Print every record word for word.

Data excerpts:

◇ ◇ ◇ ◇

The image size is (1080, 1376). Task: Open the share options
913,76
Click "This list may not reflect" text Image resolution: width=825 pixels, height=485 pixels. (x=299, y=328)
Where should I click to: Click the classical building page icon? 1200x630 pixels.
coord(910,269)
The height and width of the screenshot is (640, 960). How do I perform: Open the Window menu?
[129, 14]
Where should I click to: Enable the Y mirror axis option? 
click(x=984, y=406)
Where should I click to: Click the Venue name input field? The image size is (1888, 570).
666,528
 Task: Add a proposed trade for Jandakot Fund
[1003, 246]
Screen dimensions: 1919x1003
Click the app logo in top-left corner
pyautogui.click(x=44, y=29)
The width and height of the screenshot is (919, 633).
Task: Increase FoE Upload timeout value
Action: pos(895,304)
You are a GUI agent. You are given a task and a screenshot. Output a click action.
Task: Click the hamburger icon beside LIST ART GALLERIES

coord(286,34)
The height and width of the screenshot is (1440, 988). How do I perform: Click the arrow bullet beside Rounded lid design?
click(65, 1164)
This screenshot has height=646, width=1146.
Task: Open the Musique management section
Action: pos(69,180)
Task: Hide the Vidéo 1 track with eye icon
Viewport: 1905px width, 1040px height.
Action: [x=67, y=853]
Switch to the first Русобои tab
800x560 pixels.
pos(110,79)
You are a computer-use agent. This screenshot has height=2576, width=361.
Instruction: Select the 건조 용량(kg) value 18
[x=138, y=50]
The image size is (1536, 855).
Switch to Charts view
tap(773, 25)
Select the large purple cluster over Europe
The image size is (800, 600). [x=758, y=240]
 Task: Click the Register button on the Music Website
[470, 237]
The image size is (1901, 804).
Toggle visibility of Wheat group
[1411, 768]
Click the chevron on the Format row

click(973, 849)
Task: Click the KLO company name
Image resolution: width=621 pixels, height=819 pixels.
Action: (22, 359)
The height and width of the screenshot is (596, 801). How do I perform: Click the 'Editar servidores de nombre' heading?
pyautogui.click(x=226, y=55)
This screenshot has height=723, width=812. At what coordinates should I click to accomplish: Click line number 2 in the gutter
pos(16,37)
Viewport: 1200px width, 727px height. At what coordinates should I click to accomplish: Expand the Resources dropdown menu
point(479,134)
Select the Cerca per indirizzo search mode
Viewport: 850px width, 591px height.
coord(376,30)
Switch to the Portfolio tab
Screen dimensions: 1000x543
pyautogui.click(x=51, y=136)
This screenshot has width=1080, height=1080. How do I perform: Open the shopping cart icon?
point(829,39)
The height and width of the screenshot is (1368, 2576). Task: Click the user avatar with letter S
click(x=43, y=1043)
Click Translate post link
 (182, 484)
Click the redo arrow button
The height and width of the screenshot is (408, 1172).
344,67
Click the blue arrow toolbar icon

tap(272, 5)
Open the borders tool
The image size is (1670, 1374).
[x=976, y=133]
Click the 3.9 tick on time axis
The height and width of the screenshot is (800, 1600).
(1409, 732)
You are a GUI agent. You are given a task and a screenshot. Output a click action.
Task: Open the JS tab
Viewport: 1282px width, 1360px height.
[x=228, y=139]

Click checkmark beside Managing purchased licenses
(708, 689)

◇ ◇ ◇ ◇

*YOUR RESPONSE:*
The image size is (1080, 1376). Task: Open the share options
913,76
Click "This list may not reflect" text Image resolution: width=825 pixels, height=485 pixels. (x=299, y=328)
Where should I click to: Click the classical building page icon? 1200x630 pixels.
coord(910,269)
The height and width of the screenshot is (640, 960). How do I perform: Open the Window menu?
[129, 14]
Where should I click to: Enable the Y mirror axis option? 
click(x=984, y=406)
Where should I click to: Click the Venue name input field? The image size is (1888, 570).
666,528
 Task: Add a proposed trade for Jandakot Fund
[1003, 246]
Screen dimensions: 1919x1003
Click the app logo in top-left corner
pyautogui.click(x=44, y=29)
The width and height of the screenshot is (919, 633).
Task: Increase FoE Upload timeout value
Action: pos(895,304)
You are a GUI agent. You are given a task and a screenshot. Output a click action.
Task: Click the hamburger icon beside LIST ART GALLERIES

coord(286,34)
The height and width of the screenshot is (1440, 988). How do I perform: Click the arrow bullet beside Rounded lid design?
click(65, 1164)
This screenshot has height=646, width=1146.
Task: Open the Musique management section
Action: pos(69,180)
Task: Hide the Vidéo 1 track with eye icon
Viewport: 1905px width, 1040px height.
Action: [x=67, y=853]
Switch to the first Русобои tab
800x560 pixels.
pos(110,79)
You are a computer-use agent. This screenshot has height=2576, width=361.
Instruction: Select the 건조 용량(kg) value 18
[x=138, y=50]
The image size is (1536, 855).
Switch to Charts view
tap(773, 25)
Select the large purple cluster over Europe
The image size is (800, 600). [x=758, y=240]
 Task: Click the Register button on the Music Website
[470, 237]
The image size is (1901, 804).
Toggle visibility of Wheat group
[1411, 768]
Click the chevron on the Format row

click(973, 849)
Task: Click the KLO company name
Image resolution: width=621 pixels, height=819 pixels.
Action: (22, 359)
The height and width of the screenshot is (596, 801). How do I perform: Click the 'Editar servidores de nombre' heading?
pyautogui.click(x=226, y=55)
This screenshot has height=723, width=812. At what coordinates should I click to accomplish: Click line number 2 in the gutter
pos(16,37)
Viewport: 1200px width, 727px height. At what coordinates should I click to accomplish: Expand the Resources dropdown menu
point(479,134)
Select the Cerca per indirizzo search mode
Viewport: 850px width, 591px height.
coord(376,30)
Switch to the Portfolio tab
Screen dimensions: 1000x543
pyautogui.click(x=51, y=136)
This screenshot has width=1080, height=1080. How do I perform: Open the shopping cart icon?
point(829,39)
The height and width of the screenshot is (1368, 2576). Task: Click the user avatar with letter S
click(x=43, y=1043)
Click Translate post link
 (182, 484)
Click the redo arrow button
The height and width of the screenshot is (408, 1172).
344,67
Click the blue arrow toolbar icon

tap(272, 5)
Open the borders tool
The image size is (1670, 1374).
[x=976, y=133]
Click the 3.9 tick on time axis
The height and width of the screenshot is (800, 1600).
(1409, 732)
You are a GUI agent. You are given a task and a screenshot. Output a click action.
Task: Open the JS tab
Viewport: 1282px width, 1360px height.
[x=228, y=139]

Click checkmark beside Managing purchased licenses
(708, 689)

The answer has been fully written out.